— BEGIN —
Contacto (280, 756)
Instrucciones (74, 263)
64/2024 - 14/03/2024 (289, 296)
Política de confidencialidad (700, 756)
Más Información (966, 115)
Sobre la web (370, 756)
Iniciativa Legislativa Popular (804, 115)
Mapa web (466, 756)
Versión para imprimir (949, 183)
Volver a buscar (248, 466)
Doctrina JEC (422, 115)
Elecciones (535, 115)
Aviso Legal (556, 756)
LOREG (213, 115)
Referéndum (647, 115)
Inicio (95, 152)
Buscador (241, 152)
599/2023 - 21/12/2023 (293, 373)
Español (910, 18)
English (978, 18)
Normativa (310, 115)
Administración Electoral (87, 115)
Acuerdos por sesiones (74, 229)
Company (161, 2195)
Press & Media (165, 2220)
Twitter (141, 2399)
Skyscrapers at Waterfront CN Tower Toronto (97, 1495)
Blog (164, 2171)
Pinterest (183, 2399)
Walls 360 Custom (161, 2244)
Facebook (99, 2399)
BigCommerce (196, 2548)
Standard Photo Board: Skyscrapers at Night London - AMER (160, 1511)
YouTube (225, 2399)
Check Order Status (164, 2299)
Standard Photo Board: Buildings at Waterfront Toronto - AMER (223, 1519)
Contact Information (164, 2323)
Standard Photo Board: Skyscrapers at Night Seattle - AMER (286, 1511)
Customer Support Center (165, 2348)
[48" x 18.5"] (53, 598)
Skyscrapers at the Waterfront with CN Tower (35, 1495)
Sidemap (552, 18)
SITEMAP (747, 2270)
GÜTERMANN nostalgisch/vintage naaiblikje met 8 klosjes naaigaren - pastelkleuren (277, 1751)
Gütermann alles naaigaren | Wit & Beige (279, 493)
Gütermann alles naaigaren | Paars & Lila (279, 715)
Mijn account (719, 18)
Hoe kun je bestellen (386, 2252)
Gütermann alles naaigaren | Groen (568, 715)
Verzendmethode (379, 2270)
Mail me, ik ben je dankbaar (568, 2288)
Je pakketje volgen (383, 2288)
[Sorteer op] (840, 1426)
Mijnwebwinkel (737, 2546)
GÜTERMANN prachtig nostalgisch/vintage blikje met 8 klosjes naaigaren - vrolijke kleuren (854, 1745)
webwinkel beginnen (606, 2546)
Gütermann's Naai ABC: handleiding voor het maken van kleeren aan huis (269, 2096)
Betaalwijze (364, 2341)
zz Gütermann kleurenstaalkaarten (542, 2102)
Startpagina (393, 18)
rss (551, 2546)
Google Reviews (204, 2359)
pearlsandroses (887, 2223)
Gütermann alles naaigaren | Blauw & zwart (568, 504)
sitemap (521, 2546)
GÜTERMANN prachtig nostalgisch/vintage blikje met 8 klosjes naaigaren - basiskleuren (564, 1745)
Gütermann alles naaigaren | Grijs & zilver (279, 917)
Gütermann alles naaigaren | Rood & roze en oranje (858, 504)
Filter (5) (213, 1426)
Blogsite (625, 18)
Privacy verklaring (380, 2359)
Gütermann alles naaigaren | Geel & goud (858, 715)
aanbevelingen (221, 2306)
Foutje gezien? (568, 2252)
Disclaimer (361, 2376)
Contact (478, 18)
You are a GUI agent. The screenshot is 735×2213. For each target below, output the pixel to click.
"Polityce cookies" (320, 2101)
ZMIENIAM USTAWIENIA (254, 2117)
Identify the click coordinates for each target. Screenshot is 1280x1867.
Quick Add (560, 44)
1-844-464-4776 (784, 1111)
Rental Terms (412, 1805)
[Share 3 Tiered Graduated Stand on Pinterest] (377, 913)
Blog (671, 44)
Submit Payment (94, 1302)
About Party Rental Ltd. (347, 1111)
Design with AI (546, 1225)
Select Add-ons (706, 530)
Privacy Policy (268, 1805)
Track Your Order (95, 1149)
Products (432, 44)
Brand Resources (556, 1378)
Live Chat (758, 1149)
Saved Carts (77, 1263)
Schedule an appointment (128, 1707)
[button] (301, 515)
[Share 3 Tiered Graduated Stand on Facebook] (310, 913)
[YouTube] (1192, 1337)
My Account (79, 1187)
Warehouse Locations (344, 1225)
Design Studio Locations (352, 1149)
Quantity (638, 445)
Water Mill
— END —
**WRITTEN REQUEST:** Reproduce the lines from the one containing "[button] (301, 515)" through the end of the records, renaming "Locations" to "Sites" and leaving everything else unchanged.

**ANSWER TO THIS EXERCISE:**
[button] (301, 515)
[Share 3 Tiered Graduated Stand on Facebook] (310, 913)
[YouTube] (1192, 1337)
My Account (79, 1187)
Warehouse Sites (344, 1225)
Design Studio Sites (352, 1149)
Quantity (638, 445)
Water Mill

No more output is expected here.